#### [WHAT YOU ARE ASKED TO DO]
Reproduce the court opinion excerpt below word for word, keeping every mark and line break unchanged.

The defendant, J. E. Willis, appeals from an order of the superior court adjudging him guilty of con*181tempt committed in the view and presence of the court, and fixing the penalty. The order, omitting the formal parts, is as follows:
“Be it known, That on the 3rd day of April, 1916, the above named court being in open session in the court room in Chehalis, Washington, and having under consideration various motions and court matters of public concern, the said J. E. Willis, above named, being then a member of the bar of said court and practicing his profession before said court, appeared in the court room of said court, while so in open session, in a defiant and contemptuous manner, then having with him certain pamphlets or documents, a copy of which is marked Exhibit “A” and made part of the record of these proceedings; and the said J. E. Willis did then and there proceed to circulate said pamphlets in said court room in the immediate presence of the judge of said court while said court was in open session and transacting public business as aforesaid, and the said J. E. Willis holding and exhibiting said pamphlets in such a manner as to make it impossible that the judge of said court, being Alonzo E. Rice, could avoid seeing and recognizing the said pamphlets, which said pamphlets contained matters highly insulting to and contemptuous of the said court, and the judge thereof.

#### [DATA BELOW]
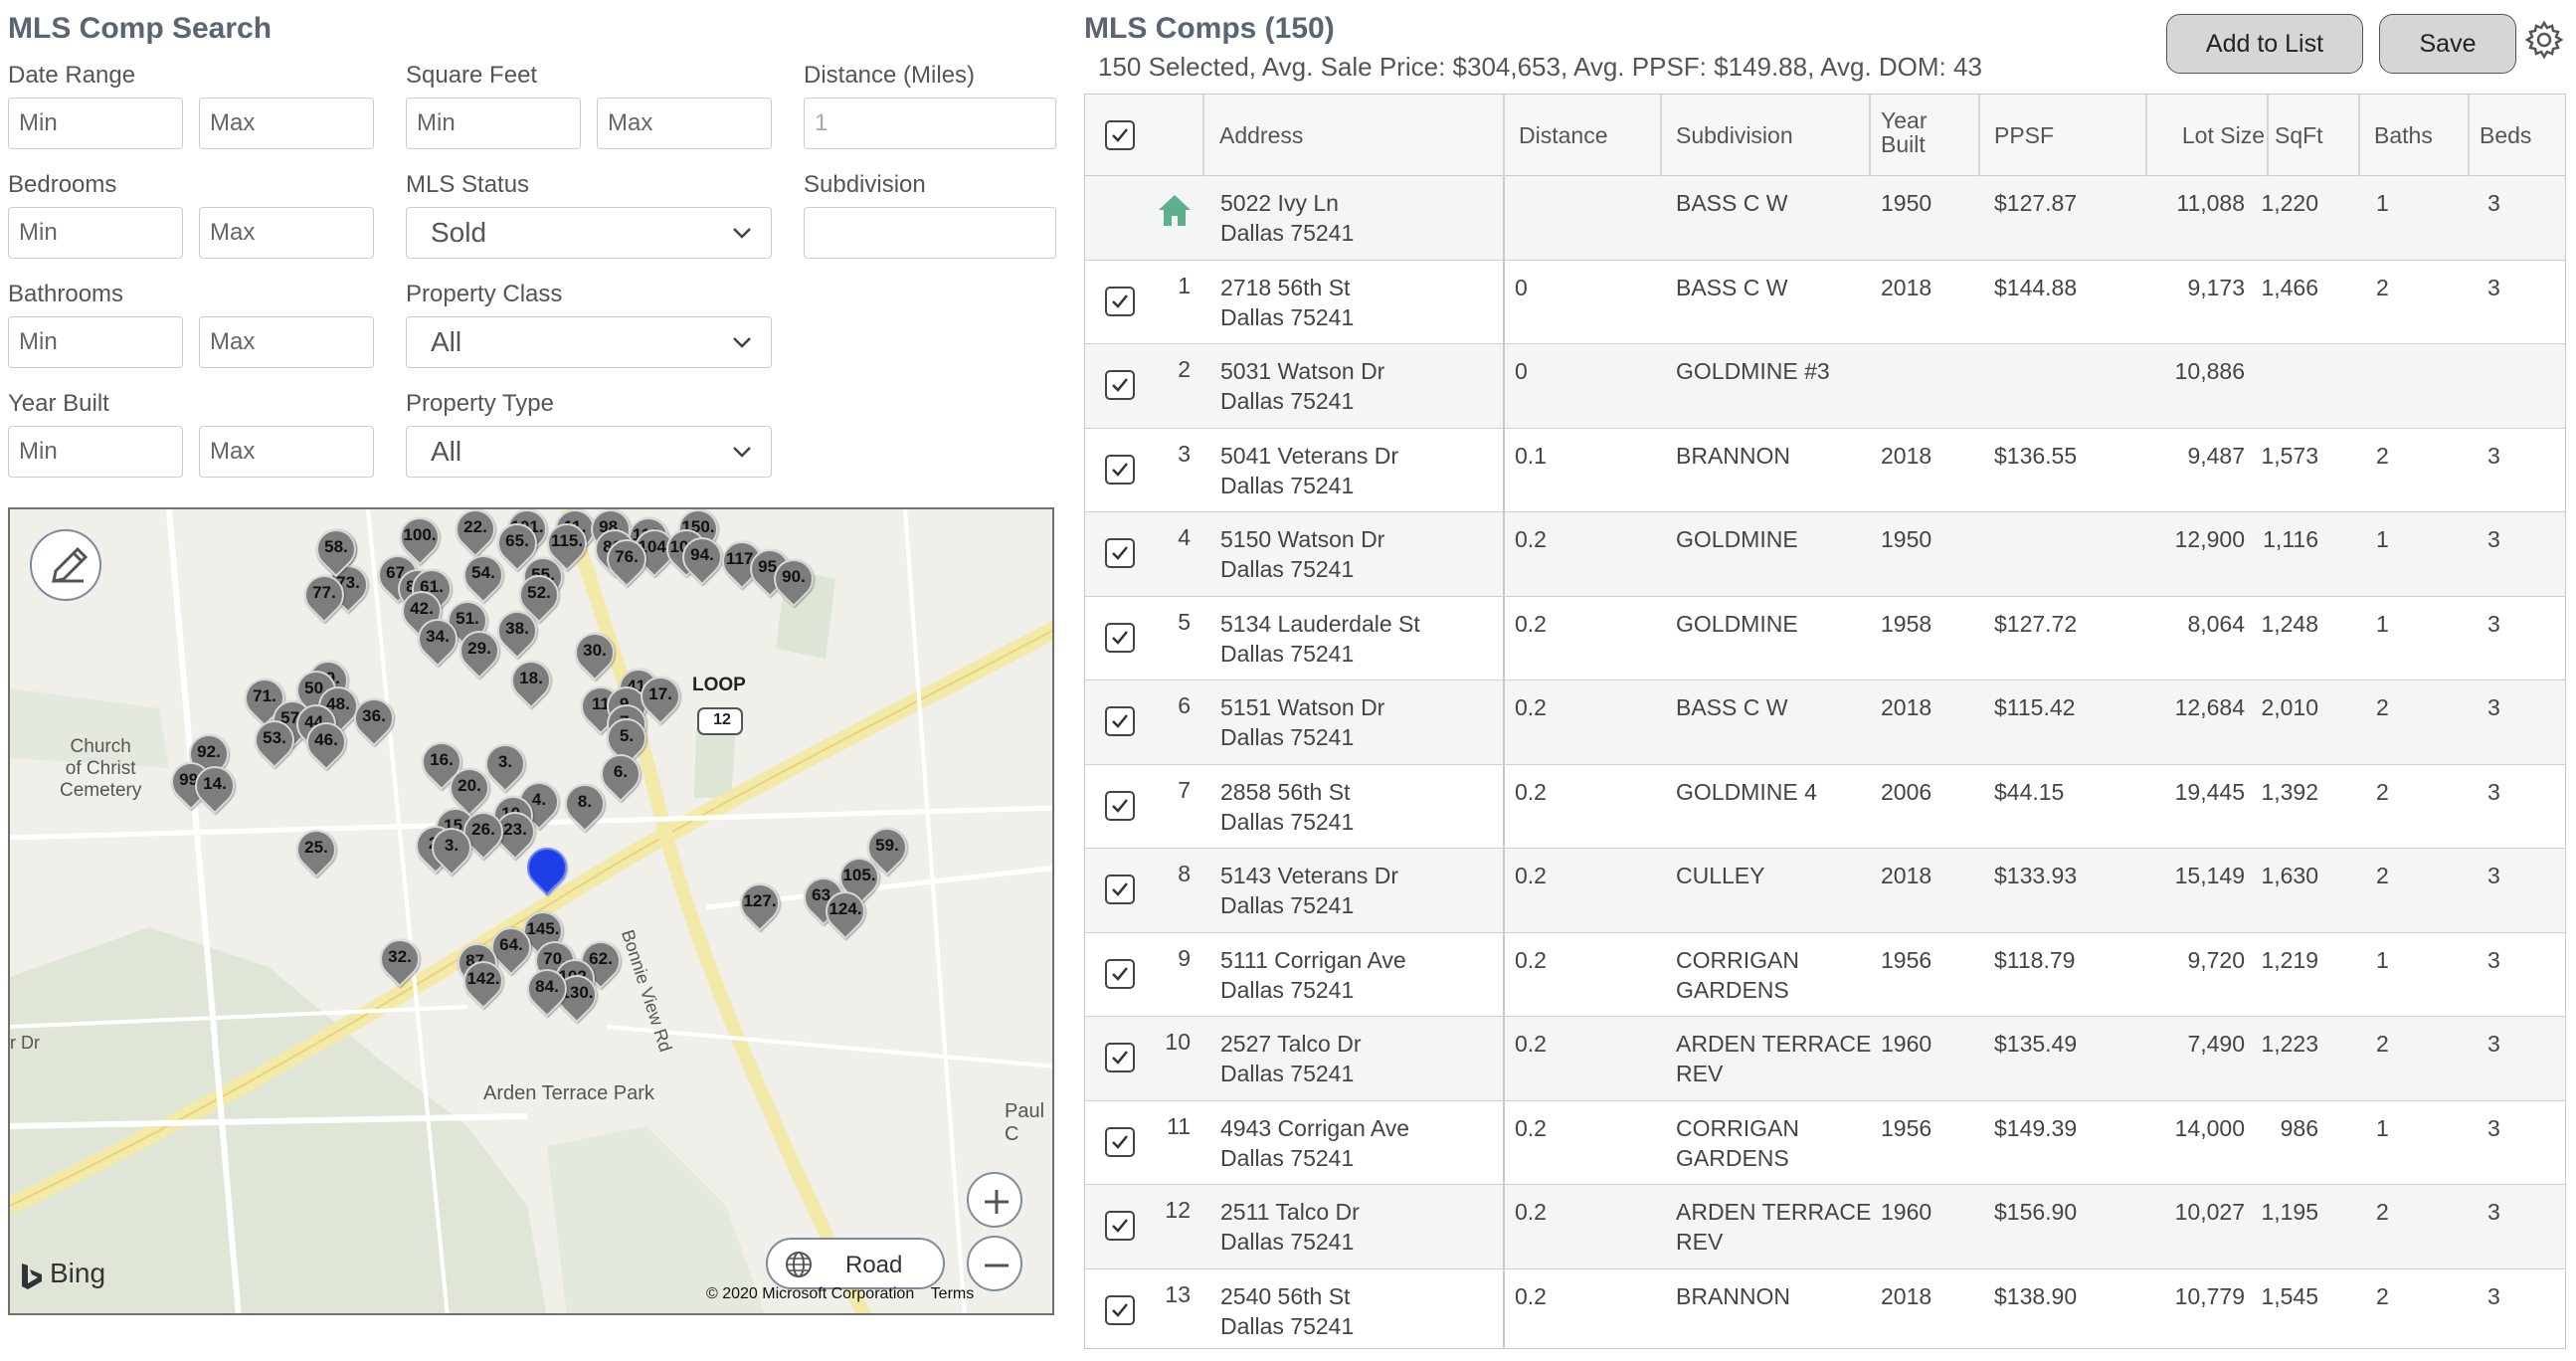  I want to click on comp-pin: 84., so click(547, 989).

#### [TASK RESPONSE]
The defendant, J. E. Willis, appeals from an order of the superior court adjudging him guilty of con*181tempt committed in the view and presence of the court, and fixing the penalty. The order, omitting the formal parts, is as follows:
“Be it known, That on the 3rd day of April, 1916, the above named court being in open session in the court room in Chehalis, Washington, and having under consideration various motions and court matters of public concern, the said J. E. Willis, above named, being then a member of the bar of said court and practicing his profession before said court, appeared in the court room of said court, while so in open session, in a defiant and contemptuous manner, then having with him certain pamphlets or documents, a copy of which is marked Exhibit “A” and made part of the record of these proceedings; and the said J. E. Willis did then and there proceed to circulate said pamphlets in said court room in the immediate presence of the judge of said court while said court was in open session and transacting public business as aforesaid, and the said J. E. Willis holding and exhibiting said pamphlets in such a manner as to make it impossible that the judge of said court, being Alonzo E. Rice, could avoid seeing and recognizing the said pamphlets, which said pamphlets contained matters highly insulting to and contemptuous of the said court, and the judge thereof.